> PAGE TEXT
REPOEXEC: Evaluate Code Generation with a Repository-Level Executable Benchmark

Nam Le Hai, Dung Manh Nguyen, Nghi D. Q. Bui

2024-06-21

REPOEXEC: Evaluate Code Generation with a Repository-Level Executable Benchmark

Summary

This paper introduces RepoExec, a new benchmark designed to evaluate how well code generation models can create executable and correct code at the repository level.

What's the problem?

Many existing models that generate code, known as CodeLLMs, have not been thoroughly tested for their ability to produce code that works correctly in real-world situations. Current benchmarks often overlook important aspects like whether the generated code can run successfully or if it meets the specific needs of developers. This lack of evaluation can lead to unreliable code generation, making it difficult for developers to trust these models.

What's the solution?

> EXTRACTED MATERIAL
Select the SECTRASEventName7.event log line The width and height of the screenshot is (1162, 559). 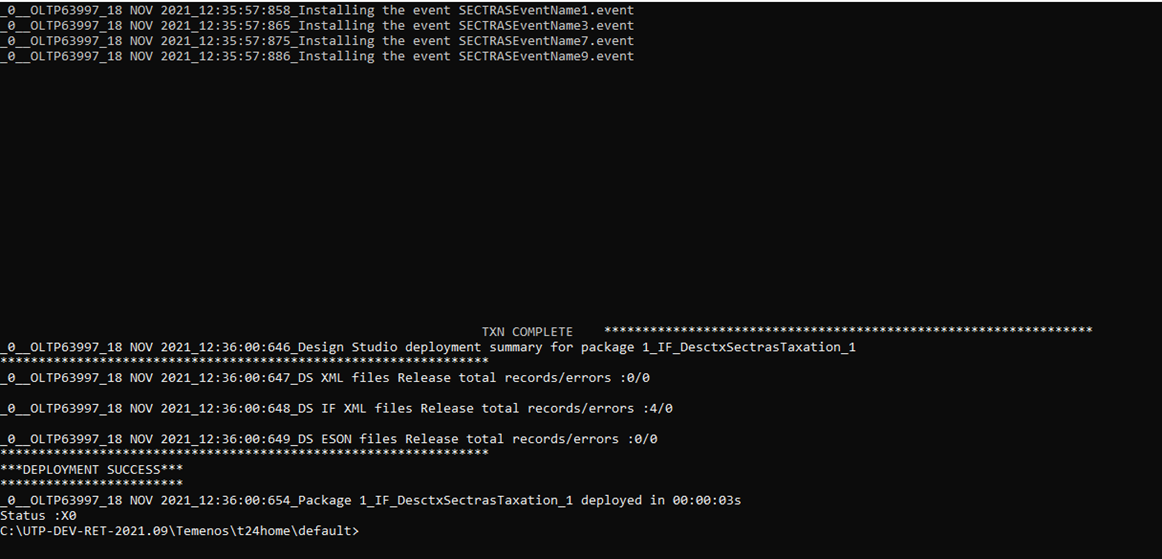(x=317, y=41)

* * *

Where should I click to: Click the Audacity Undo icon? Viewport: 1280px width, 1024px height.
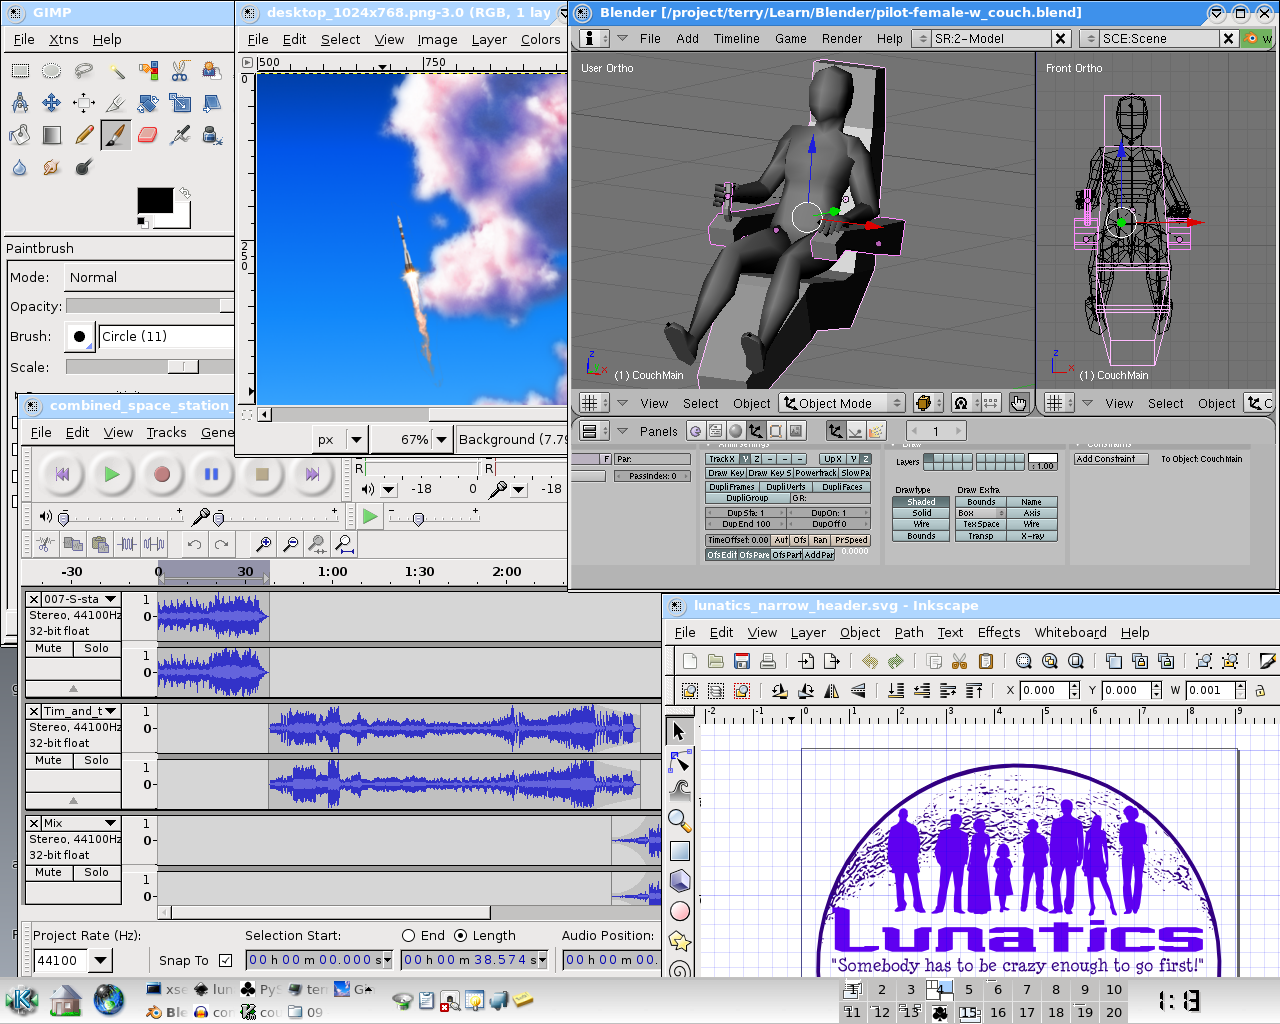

> TASK OBJECTIVE
Copy the RepoExec summary, beginning at the words "What's the problem?" and stopping after "What's the solution?", and substitute "programmers" for "developers" throughout.

> ANSWER FOR THIS EXERCISE
What's the problem?

Many existing models that generate code, known as CodeLLMs, have not been thoroughly tested for their ability to produce code that works correctly in real-world situations. Current benchmarks often overlook important aspects like whether the generated code can run successfully or if it meets the specific needs of programmers. This lack of evaluation can lead to unreliable code generation, making it difficult for programmers to trust these models.

What's the solution?